I spent the weekend with the garden and house and practices. Readying for what comes, but am sure I don’t want the old “normal.”

Extreme Pink
A friend who was a skilled gardener whose taste in gardening ran to the subtle and quiet (think Vita Sackville-West’s all white garden at Sissinghurst), used to tease me for my attraction to lush, tropical blooms.
There is a time and place for everything in this world–the quiet and demure, the loud and outrageous.
The wider range we can appreciate, and the better we can know the optimal use and place for things, the better we will flow and dance and integrate into the joyous possibilities in the fabric of being.
Peace and light, E — Posted with WordPress for BlackBerry.
What Students Hear
Last week I took a lovely all-levels yoga class where the emphasis was on fully engaging in the practice rather than striving to achieve a particular outward notion of what the poses should look like.
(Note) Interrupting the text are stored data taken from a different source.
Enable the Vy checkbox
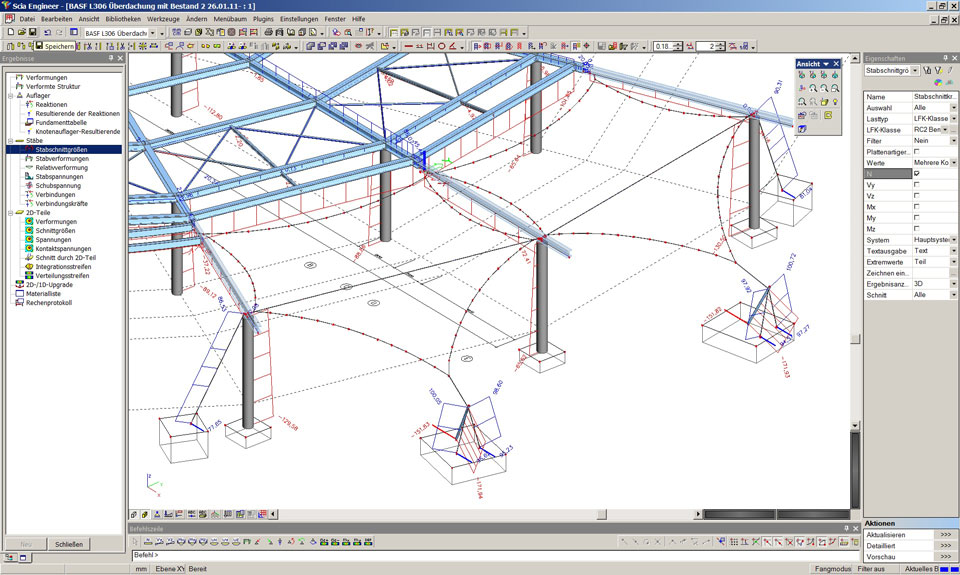Screen dimensions: 960x575 [917, 185]
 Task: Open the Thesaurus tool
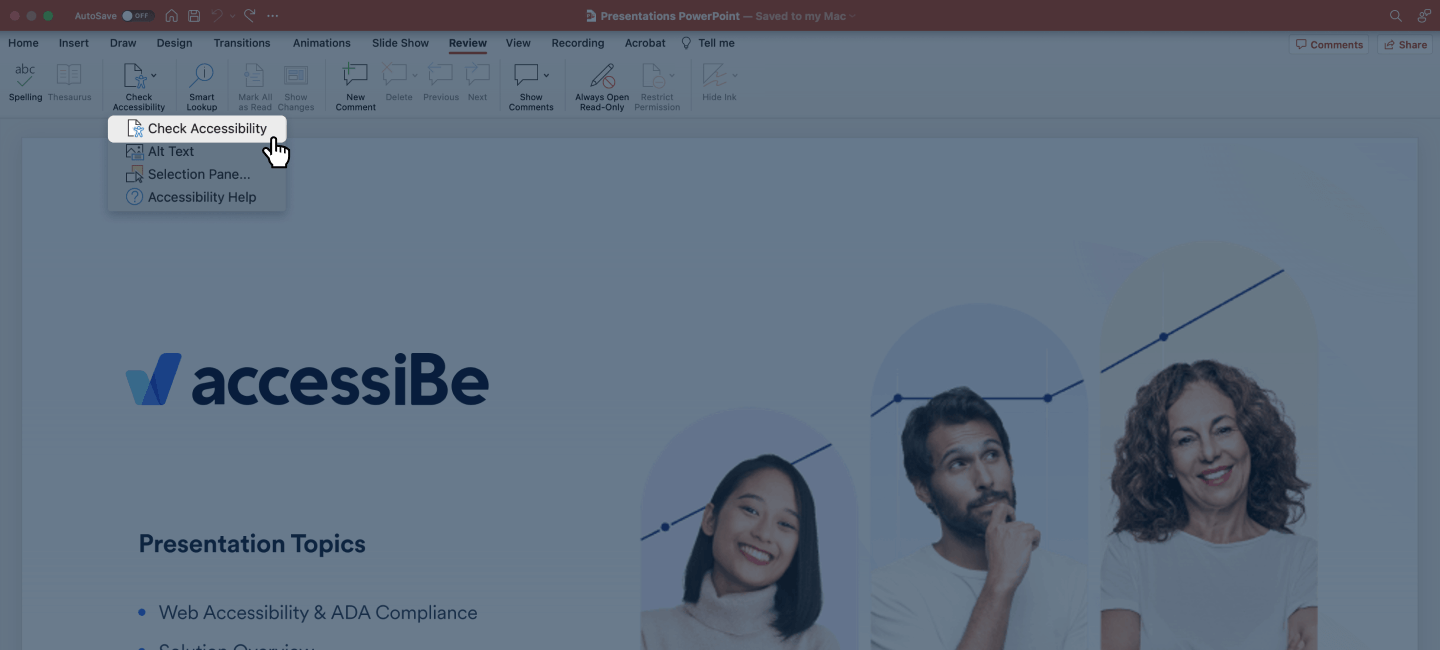tap(69, 77)
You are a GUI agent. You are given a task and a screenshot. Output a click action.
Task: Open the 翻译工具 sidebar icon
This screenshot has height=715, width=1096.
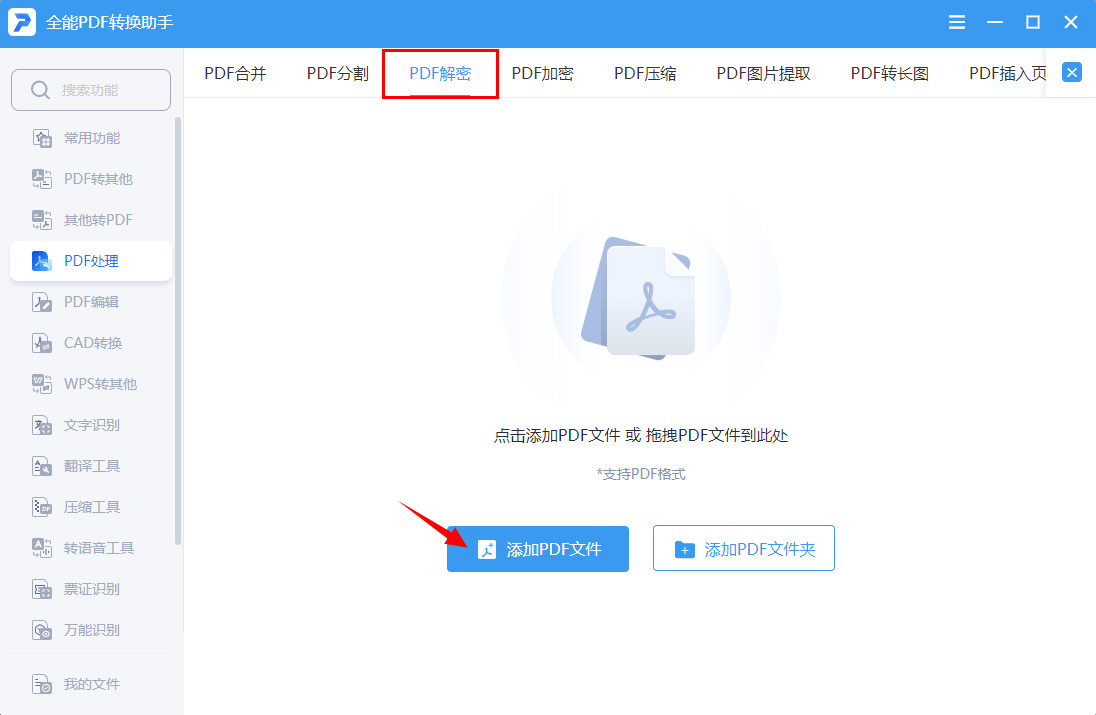[x=41, y=465]
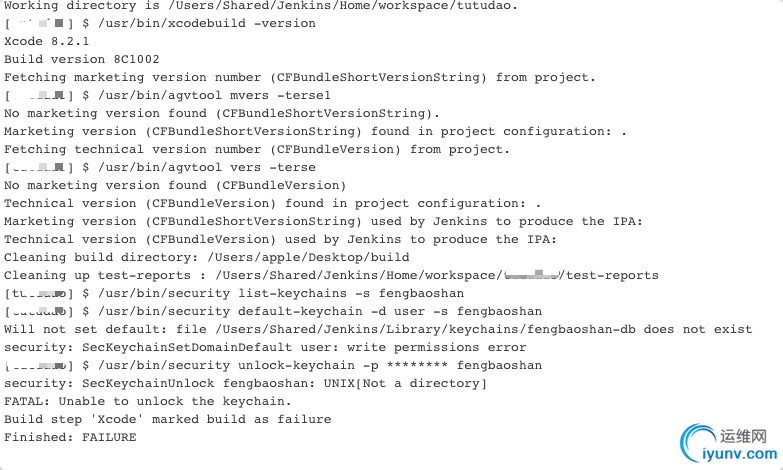Click the "Build step 'Xcode' marked" failure line

click(x=167, y=419)
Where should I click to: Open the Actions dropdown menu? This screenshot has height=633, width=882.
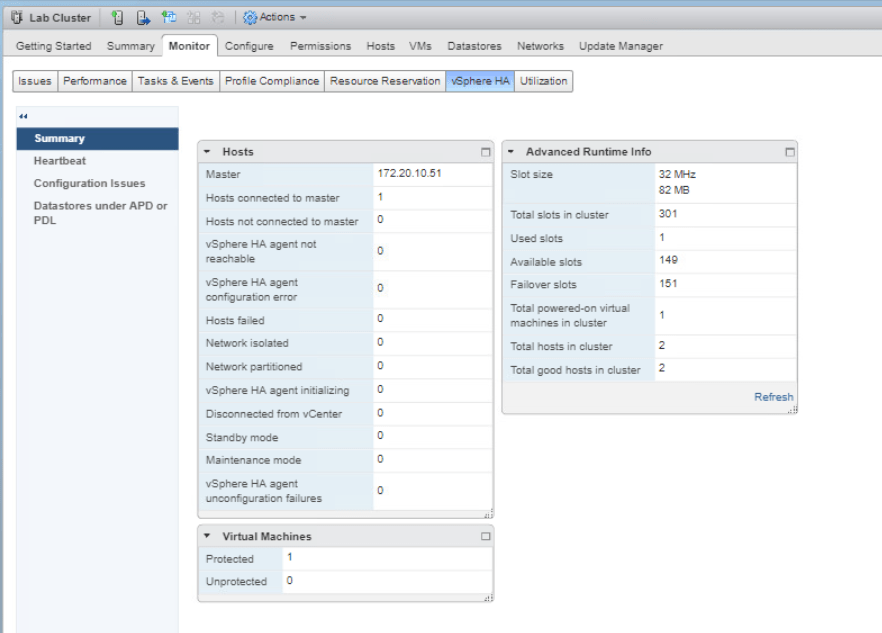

Near the beginning of the class, but after the emphasis on not striving had already been discussed, the teacher said that the ideal form in uttanasana — standing forward fold — for classical hatha yoga is with the feet together. But, he said, however, he said, but not, the teacher explained, if your back is curved like a “c” in the pose, and your lumbar vertebrae are higher than your sacrum. In that case, you want to take your feet wider apart or you will strain or injure your low back.
As I was fully into the pose, I could see the rows of students behind me. At least two fellow students in my immediate line of sight, promptly put their feet together, even though they had tight hamstrings and bulging lumbar spines and were clearly pushing themselves hard to get their fingertips to the floor. As soon as the word “ideal” was uttered, they could not hear the caution or could or would not apply it to themselves.
The evident intent of the teacher in his exposition of the pose was to give an example where the “ideal” form is most certainly not ideal and will not further the reasons we practice asana. But for so many in this society, striving is such an ingrained way of being, that yoga class can become just another way to achieve.
It was useful for me to witness how carefully one must teach to high achievers this principle of the “ideal” being what suits and not what will win accolades. How do we teach (and learn) the practice of goalless goals, of enjoying working for fitness (of the mind, body, and emotions) without pushing and striving? I’m pretty sure that invoking the principle of actionless action from the Bhagavad Gita would not have made a difference here. It seems a shame to think that the only way to protect all the students’ backs is never to mention the classical form of the pose, and to have to tell all the students (especially in a big class) to have their feet apart (or some similar alignment rule)for protection of the few who do not (or are not yet ready) to hear the whole lesson.
Peace and light, E — Posted with WordPress for BlackBerry.